Mascherine e respiratori, il “No al fai da te” degli ingegneri biomedici

"Servono competenze specifiche e un'etica professionale"

Sono tante le richieste che arrivano in questi giorni agli ingegneri da parte di imprenditori e cittadini che vogliono mettersi a realizzare in proprio dispositivi medici o di protezione (Dpi) per pazienti e operatori sanitari. Un bello slancio di solidarietà che, però, deve tenere conto di competenza e sicurezza. Per questo, gli ingegneri biomedici mettono in guardia dai rischi del “fai da te”.

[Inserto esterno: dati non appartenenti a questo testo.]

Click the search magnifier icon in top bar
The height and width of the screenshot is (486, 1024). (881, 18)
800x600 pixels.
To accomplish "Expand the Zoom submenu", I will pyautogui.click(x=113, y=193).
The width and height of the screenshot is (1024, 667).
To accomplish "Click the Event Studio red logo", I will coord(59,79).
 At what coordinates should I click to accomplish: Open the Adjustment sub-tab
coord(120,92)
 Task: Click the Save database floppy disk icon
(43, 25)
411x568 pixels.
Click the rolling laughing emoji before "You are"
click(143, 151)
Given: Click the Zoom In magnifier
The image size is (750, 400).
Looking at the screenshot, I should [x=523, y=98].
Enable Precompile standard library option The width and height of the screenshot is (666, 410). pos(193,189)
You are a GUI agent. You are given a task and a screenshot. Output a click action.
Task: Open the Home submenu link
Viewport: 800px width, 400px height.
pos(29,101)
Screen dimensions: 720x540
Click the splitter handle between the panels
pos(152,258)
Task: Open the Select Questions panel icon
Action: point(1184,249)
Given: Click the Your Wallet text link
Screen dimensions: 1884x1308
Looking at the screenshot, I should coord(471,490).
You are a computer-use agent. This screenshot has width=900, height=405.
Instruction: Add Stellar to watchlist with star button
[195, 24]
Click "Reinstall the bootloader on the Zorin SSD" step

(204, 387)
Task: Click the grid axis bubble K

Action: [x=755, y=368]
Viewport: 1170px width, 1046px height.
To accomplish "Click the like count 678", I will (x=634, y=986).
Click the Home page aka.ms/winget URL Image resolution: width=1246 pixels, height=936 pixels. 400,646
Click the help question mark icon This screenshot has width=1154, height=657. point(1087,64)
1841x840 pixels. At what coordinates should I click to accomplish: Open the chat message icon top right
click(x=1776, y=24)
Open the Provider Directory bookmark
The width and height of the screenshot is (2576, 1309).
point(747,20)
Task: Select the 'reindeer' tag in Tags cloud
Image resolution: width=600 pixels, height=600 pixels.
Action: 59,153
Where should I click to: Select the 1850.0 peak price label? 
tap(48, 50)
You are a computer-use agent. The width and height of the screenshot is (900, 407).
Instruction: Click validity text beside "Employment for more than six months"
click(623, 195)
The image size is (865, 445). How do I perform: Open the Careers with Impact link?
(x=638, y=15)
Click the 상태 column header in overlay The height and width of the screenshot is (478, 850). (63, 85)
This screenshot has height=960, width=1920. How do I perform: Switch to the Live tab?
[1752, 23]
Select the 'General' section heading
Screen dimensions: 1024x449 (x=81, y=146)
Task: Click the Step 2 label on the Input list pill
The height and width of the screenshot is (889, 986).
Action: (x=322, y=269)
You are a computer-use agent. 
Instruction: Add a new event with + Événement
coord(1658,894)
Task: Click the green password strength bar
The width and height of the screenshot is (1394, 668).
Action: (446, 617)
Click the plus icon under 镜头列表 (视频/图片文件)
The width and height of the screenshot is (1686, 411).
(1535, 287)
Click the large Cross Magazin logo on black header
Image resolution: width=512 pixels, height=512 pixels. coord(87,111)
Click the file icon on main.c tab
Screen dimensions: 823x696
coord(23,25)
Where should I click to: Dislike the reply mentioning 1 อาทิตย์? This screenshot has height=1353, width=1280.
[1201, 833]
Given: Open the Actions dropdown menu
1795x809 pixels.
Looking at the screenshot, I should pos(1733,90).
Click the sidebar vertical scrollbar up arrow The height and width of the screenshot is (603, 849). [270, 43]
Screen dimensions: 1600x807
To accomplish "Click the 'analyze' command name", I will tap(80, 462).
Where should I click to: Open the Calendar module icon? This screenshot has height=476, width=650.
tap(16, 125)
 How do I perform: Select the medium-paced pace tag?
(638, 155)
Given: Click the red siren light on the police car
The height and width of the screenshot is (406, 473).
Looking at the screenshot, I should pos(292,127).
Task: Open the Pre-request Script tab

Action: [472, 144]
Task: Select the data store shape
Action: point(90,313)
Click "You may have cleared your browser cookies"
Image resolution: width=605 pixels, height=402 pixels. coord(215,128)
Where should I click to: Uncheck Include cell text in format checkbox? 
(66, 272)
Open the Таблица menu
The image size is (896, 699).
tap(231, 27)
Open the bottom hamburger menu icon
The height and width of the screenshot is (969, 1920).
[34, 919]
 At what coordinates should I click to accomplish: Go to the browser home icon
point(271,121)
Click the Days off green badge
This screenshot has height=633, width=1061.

“C’è una grande confusione – precisa Ernesto Iadanza, membro della commissione biomedica dell’Ordine degli Ingegneri di Firenze e docente a contratto di ingegneria clinica all’Università di Firenze e presidente della divisione Health Technology Assessment (Hta) della Federazione mondiale ingegneri biomedici (Ifmbe) -. Bisogna stare molto attenti, soprattutto a quello che circola sui social network: non si può pensare di fare un respiratore polmonare usando il filtro di un aspirapolvere o una mascherina chirurgica con la fodera di una divano. Vanno bene le semplificazioni burocratiche concesse per agevolare la produzione di dispositivi in tempi di emergenza, ma bisogna stare molto attenti a ciò che si fa e ricordarsi che per garantire la salute e la protezione delle persone servono le giuste competenze”.

“E’ bene ricordare – aggiunge Francesca Satta, coordinatore commissione biomedica e consigliere dell’Ordine degli Ingegneri di Firenze – che per realizzare dispositivi sanitari di questo tipo sono necessarie competenze specifiche che si acquisiscono solo con un solido percorso di studi universitari e un’etica professionale garantita dal codice deontologico che l’iscrizione ad un ordine professionale chiede di rispettare”.